:: Given records ::

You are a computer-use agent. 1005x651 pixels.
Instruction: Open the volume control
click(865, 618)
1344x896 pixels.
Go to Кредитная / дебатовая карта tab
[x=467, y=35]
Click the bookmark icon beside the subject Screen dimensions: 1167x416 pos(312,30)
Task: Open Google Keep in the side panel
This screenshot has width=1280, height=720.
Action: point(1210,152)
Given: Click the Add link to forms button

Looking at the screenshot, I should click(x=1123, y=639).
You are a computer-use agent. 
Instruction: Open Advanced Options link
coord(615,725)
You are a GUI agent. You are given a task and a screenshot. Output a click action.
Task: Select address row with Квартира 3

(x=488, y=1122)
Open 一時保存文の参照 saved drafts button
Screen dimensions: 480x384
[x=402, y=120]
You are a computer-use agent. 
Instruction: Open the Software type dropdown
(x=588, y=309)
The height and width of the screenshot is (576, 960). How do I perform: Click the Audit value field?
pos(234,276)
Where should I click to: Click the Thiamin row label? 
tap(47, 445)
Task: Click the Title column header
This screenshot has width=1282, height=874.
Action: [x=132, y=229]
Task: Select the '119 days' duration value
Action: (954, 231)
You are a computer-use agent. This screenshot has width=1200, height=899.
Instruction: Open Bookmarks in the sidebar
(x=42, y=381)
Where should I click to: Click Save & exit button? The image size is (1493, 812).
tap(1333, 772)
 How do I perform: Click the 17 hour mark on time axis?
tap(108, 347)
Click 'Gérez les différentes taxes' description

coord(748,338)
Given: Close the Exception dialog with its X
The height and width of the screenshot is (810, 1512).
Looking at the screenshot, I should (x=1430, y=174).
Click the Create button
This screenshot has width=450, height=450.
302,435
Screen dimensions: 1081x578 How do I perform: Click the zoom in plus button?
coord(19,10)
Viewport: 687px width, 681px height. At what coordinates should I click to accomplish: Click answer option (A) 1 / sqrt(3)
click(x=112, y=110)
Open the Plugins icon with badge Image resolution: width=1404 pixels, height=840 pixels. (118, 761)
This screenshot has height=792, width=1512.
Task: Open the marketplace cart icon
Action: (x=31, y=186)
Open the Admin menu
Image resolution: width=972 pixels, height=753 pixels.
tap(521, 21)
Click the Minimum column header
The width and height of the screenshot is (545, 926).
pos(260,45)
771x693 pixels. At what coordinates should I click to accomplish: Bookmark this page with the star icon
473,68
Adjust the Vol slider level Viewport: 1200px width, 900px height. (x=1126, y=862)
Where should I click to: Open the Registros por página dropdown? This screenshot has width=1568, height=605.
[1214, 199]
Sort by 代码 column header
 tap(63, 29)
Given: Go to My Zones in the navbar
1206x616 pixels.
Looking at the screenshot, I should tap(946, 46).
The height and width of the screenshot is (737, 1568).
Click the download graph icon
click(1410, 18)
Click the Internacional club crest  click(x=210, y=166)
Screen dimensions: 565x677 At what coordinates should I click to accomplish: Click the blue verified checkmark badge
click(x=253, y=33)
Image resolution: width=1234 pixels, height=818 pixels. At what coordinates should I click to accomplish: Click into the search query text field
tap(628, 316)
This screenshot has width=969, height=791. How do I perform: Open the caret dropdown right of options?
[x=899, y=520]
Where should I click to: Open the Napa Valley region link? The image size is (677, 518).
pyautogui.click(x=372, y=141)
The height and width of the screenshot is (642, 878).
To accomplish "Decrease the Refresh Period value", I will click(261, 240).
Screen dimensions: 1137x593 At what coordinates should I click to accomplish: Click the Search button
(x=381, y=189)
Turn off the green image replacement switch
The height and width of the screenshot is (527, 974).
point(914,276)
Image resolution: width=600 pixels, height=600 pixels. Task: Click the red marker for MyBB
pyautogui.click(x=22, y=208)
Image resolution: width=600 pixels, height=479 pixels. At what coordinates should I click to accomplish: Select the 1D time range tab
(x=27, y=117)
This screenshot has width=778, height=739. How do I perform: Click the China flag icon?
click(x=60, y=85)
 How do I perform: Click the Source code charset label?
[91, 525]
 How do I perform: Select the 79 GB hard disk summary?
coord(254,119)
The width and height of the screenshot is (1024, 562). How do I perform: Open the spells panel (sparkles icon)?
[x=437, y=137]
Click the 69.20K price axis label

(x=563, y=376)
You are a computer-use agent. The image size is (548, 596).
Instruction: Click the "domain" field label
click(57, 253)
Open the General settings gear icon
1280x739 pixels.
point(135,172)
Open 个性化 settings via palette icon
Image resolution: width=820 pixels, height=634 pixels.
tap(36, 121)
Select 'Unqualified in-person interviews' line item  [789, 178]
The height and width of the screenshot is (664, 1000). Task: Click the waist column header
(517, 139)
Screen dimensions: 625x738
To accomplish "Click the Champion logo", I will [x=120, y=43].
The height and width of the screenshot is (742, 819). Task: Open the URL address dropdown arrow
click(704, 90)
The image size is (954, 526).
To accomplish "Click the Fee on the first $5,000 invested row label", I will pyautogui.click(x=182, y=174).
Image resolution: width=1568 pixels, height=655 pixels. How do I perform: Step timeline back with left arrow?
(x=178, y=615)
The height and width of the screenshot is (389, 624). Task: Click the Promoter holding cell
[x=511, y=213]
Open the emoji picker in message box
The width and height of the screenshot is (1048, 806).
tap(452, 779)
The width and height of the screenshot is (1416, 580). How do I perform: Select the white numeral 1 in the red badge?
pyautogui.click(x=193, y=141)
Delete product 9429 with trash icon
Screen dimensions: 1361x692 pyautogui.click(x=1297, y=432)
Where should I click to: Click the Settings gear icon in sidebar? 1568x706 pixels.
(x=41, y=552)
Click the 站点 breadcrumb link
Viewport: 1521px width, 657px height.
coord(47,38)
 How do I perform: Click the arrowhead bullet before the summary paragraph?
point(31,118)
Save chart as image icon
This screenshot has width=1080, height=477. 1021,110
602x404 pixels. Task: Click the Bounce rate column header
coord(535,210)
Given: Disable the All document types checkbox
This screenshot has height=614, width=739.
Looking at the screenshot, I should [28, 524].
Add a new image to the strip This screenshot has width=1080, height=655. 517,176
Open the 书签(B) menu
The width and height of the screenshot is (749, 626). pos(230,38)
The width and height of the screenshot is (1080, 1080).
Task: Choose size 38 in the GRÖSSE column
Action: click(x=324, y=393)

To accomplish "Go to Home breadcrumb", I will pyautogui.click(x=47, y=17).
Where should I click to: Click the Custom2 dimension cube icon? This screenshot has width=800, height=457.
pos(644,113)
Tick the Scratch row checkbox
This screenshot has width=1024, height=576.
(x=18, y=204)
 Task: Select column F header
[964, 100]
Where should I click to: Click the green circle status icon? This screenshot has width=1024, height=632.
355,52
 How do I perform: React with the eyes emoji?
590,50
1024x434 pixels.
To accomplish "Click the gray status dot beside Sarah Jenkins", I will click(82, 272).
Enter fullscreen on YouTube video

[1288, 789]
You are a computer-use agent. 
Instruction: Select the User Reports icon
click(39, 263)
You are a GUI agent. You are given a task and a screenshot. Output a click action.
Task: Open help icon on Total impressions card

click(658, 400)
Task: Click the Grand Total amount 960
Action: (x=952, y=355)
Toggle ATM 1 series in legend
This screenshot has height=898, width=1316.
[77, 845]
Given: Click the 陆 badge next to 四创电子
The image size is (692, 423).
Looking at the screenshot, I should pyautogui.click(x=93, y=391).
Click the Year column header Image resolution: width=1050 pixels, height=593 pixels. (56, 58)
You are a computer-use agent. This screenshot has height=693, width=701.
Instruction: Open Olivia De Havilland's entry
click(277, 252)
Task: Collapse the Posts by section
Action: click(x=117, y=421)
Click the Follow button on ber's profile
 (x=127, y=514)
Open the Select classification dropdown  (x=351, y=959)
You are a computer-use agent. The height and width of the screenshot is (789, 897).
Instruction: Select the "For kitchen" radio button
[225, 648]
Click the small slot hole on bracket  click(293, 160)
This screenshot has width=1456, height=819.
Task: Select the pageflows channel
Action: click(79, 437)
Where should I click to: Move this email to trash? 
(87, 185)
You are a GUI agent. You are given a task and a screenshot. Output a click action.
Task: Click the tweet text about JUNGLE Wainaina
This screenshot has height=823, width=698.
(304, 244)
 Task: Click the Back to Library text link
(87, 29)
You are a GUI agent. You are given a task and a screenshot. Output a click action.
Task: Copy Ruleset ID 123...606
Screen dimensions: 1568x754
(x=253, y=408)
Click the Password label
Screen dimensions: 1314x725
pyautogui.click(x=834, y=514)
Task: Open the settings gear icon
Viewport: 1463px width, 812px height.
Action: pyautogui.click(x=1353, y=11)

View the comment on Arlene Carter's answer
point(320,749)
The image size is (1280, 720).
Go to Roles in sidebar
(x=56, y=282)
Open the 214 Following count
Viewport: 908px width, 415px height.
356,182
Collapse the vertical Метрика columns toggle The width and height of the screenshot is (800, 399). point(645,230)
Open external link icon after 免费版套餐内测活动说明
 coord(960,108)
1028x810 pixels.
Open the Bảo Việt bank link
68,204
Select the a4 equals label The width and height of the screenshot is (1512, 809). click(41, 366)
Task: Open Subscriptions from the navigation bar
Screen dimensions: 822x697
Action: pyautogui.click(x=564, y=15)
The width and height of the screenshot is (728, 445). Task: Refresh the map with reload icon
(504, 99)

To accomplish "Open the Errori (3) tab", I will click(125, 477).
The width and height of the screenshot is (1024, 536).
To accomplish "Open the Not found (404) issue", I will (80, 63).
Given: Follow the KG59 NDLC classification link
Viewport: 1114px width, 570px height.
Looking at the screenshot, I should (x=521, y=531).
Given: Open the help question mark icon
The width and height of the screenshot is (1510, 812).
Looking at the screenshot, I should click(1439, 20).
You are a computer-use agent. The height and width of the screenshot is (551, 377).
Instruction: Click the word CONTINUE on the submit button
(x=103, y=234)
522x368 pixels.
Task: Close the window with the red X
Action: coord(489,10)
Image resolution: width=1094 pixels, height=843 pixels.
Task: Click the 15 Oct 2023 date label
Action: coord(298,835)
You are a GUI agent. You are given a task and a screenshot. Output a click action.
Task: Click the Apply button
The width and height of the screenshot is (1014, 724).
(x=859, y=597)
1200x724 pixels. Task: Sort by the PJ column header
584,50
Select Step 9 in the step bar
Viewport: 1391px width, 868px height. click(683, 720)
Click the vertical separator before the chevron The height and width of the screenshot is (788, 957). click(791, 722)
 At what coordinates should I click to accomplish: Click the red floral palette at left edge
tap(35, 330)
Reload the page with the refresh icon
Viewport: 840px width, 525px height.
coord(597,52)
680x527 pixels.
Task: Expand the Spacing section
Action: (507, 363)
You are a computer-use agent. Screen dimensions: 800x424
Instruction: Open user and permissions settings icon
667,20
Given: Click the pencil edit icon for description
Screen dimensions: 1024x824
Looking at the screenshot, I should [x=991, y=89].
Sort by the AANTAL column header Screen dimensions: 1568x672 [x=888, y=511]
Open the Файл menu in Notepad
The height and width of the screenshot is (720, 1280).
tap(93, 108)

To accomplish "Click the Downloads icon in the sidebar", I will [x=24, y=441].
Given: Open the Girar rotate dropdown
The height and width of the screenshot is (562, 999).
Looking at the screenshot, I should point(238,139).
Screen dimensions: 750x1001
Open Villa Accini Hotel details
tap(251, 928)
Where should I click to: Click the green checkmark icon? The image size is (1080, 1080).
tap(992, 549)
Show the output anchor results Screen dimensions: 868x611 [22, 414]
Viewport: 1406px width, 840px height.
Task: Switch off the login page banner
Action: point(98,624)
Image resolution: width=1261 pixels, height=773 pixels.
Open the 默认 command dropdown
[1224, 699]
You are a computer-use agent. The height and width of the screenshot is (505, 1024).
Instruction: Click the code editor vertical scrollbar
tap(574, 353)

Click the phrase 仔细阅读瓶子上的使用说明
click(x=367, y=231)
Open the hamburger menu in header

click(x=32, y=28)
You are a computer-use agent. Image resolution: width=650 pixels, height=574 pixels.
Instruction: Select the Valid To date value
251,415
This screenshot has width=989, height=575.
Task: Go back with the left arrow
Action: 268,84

:::

Your task = Among the lines above, repeat exactly those from the line with "Task: Click the Apply button" to the line with "Screen dimensions: 750x1001", counting both ends.

Result for this exercise =
Task: Click the Apply button
The width and height of the screenshot is (1014, 724).
(x=859, y=597)
1200x724 pixels. Task: Sort by the PJ column header
584,50
Select Step 9 in the step bar
Viewport: 1391px width, 868px height. click(683, 720)
Click the vertical separator before the chevron The height and width of the screenshot is (788, 957). click(791, 722)
 At what coordinates should I click to accomplish: Click the red floral palette at left edge
tap(35, 330)
Reload the page with the refresh icon
Viewport: 840px width, 525px height.
coord(597,52)
680x527 pixels.
Task: Expand the Spacing section
Action: (507, 363)
You are a computer-use agent. Screen dimensions: 800x424
Instruction: Open user and permissions settings icon
667,20
Given: Click the pencil edit icon for description
Screen dimensions: 1024x824
Looking at the screenshot, I should [x=991, y=89].
Sort by the AANTAL column header Screen dimensions: 1568x672 [x=888, y=511]
Open the Файл menu in Notepad
The height and width of the screenshot is (720, 1280).
tap(93, 108)

To accomplish "Click the Downloads icon in the sidebar", I will [x=24, y=441].
Given: Open the Girar rotate dropdown
The height and width of the screenshot is (562, 999).
Looking at the screenshot, I should point(238,139).
Screen dimensions: 750x1001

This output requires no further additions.